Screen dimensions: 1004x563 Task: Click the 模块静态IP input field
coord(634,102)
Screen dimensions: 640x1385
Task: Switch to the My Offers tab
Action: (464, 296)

◆ ◆ ◆

• TASK TO COMPLETE: Swap "input field" for "text box" in the listing above and write it out again, changing nothing else.

• EXERCISE ANSWER:
Screen dimensions: 1004x563 Task: Click the 模块静态IP text box
coord(634,102)
Screen dimensions: 640x1385
Task: Switch to the My Offers tab
Action: (464, 296)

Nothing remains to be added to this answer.